If set, specifies an integer number of cores used for sizing numbers of internal JVM threads.

Example setting: 2

JAVA_TOOL_OPTIONS

Specifies options to apply to all JVMs running in this container. It is not recommended to override this value.

Default: -XX:+UnlockExperimentalVMOptions -XX:+UseCGroupMemoryLimitForHeap -Dsun.zip.disableMemoryMapping=true

JAVA_GC_OPTS

Specifies Jenkins JVM garbage collection parameters. It is not recommended to override this value.

Default: -XX:+UseParallelGC -XX:MinHeapFreeRatio=5 -XX:MaxHeapFreeRatio=10 -XX:GCTimeRatio=4 -XX:AdaptiveSizePolicyWeight=90

JENKINS_JAVA_OVERRIDES

Specifies additional options for the Jenkins JVM. These options are appended to all other options, including the Java options above, and can be used to override any of them, if necessary. Separate each additional option with a space and if any option contains space characters, escape them with a backslash.

Example settings: -Dfoo -Dbar; -Dfoo=first\ value -Dbar=second\ value

Jenkins agent memory requirements

A JVM is used in all Jenkins agents to host the Jenkins JNLP agent as well as to run any Java applications such as javac, Maven, or Gradle.

By default, the Jenkins JNLP agent JVM uses 50% of the container memory limit for its heap. This value can be modified by the CONTAINER_HEAP_PERCENT environment variable. It can also be capped at an upper limit or overridden entirely.

By default, any other processes run in the Jenkins agent container, such as shell scripts or oc commands run from pipelines, cannot use more than the remaining 50% memory limit without provoking an OOM kill.

By default, each further JVM process that runs in a Jenkins agent container uses up to 25% of the container memory limit for its heap. It might be necessary to tune this limit for many build workloads.

Jenkins agent Gradle builds

Hosting Gradle builds in the Jenkins agent on OKD presents additional complications because in addition to the Jenkins JNLP agent and Gradle JVMs, Gradle spawns a third JVM to run tests if they are specified.

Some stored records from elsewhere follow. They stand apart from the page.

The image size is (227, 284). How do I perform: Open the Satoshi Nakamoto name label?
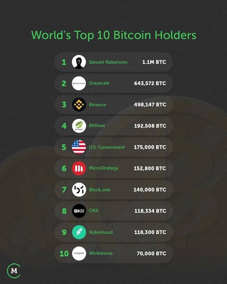pos(108,62)
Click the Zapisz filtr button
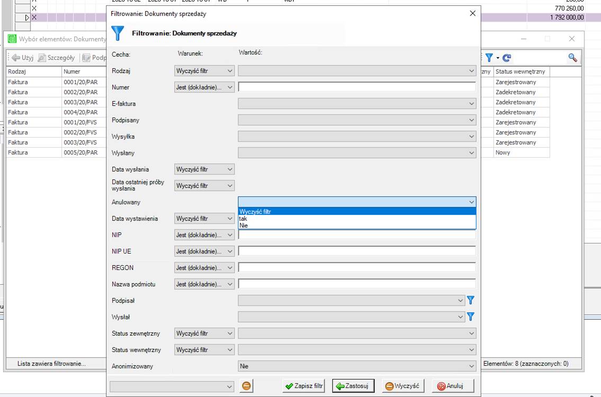The image size is (601, 397). point(304,386)
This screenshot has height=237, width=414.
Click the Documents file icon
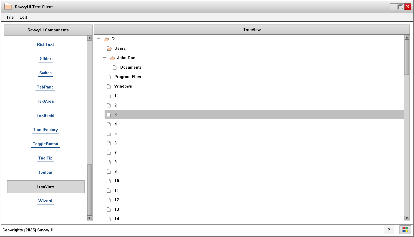click(x=115, y=67)
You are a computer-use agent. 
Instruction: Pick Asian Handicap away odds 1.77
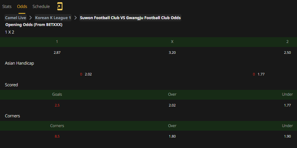tap(261, 74)
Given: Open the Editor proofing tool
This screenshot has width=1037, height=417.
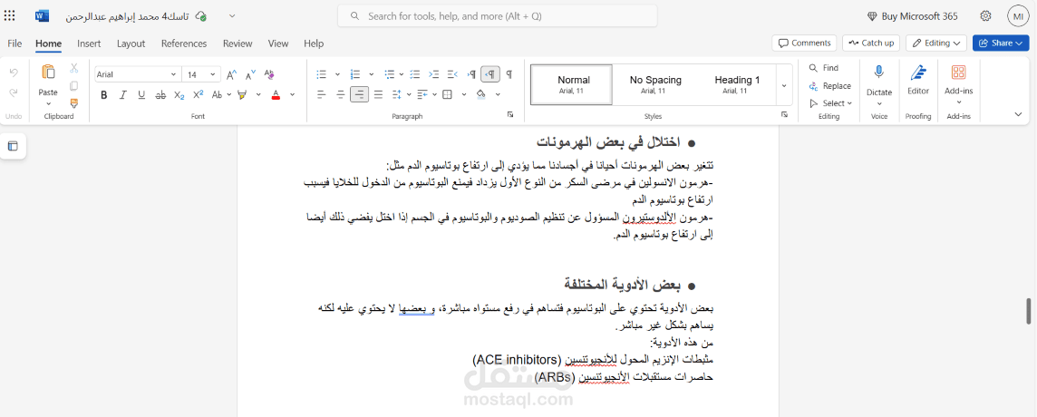Looking at the screenshot, I should click(918, 80).
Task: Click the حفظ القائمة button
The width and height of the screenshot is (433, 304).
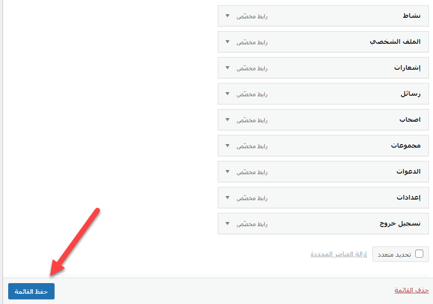Action: click(x=31, y=291)
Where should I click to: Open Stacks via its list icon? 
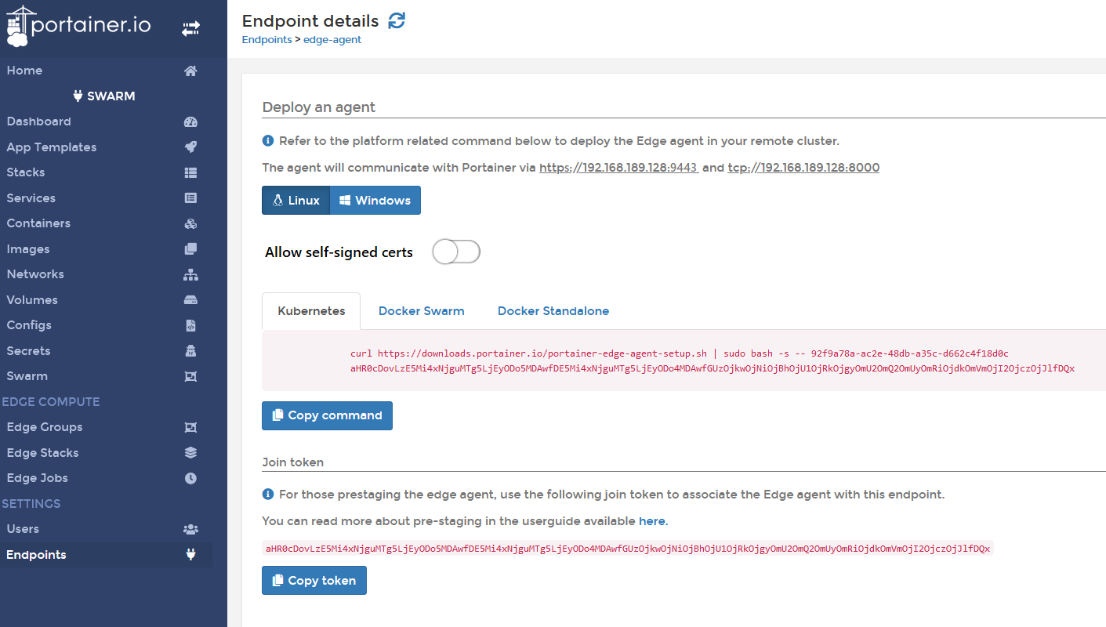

The following settings are suggested as a starting point for running Gradle builds in a memory constrained Jenkins agent on OKD. You can modify these settings as required.

  • Ensure the long-lived Gradle daemon is disabled by adding org.gradle.daemon=false to the gradle.properties file.

  • Disable parallel build execution by ensuring org.gradle.parallel=true is not set in the gradle.properties file and that --parallel is not set as a command line argument.

  • To prevent Java compilations running out-of-process, set java { options.fork = false } in the build.gradle file.

  • Disable multiple additional test processes by ensuring test { maxParallelForks = 1 } is set in the build.gradle file.

  • Override the Gradle JVM memory parameters by the GRADLE_OPTS, JAVA_OPTS or JAVA_TOOL_OPTIONS environment variables.

  • Set the maximum heap size and JVM arguments for any Gradle test JVM by defining the maxHeapSize and jvmArgs settings in build.gradle, or through the -Dorg.gradle.jvmargs command line argument.

Jenkins agent pod retention

Jenkins agent pods, are deleted by default after the build completes or is stopped. This behavior can be changed by the Kubernetes plug-in pod retention setting. Pod retention can be set for all Jenkins builds, with overrides for each pod template. The following behaviors are supported:

  • Always keeps the build pod regardless of build result.

  • Default uses the plug-in value, which is the pod template only.

  • Never always deletes the pod.

  • On Failure keeps the pod if it fails during the build.

You can override pod retention in the pipeline Jenkinsfile:

  1. podTemplate(label: "mypod",
  2. cloud: "openshift",
  3. inheritFrom: "maven",
  4. podRetention: onFailure(), (1)
  5. containers: [
  6. ...
  7. ]) {
  8. node("mypod") {
  9. ...
  10. }
  11. }
1Allowed values for podRetention are never(), onFailure(), always(), and default().

Pods that are kept might continue to run and count against resource quotas.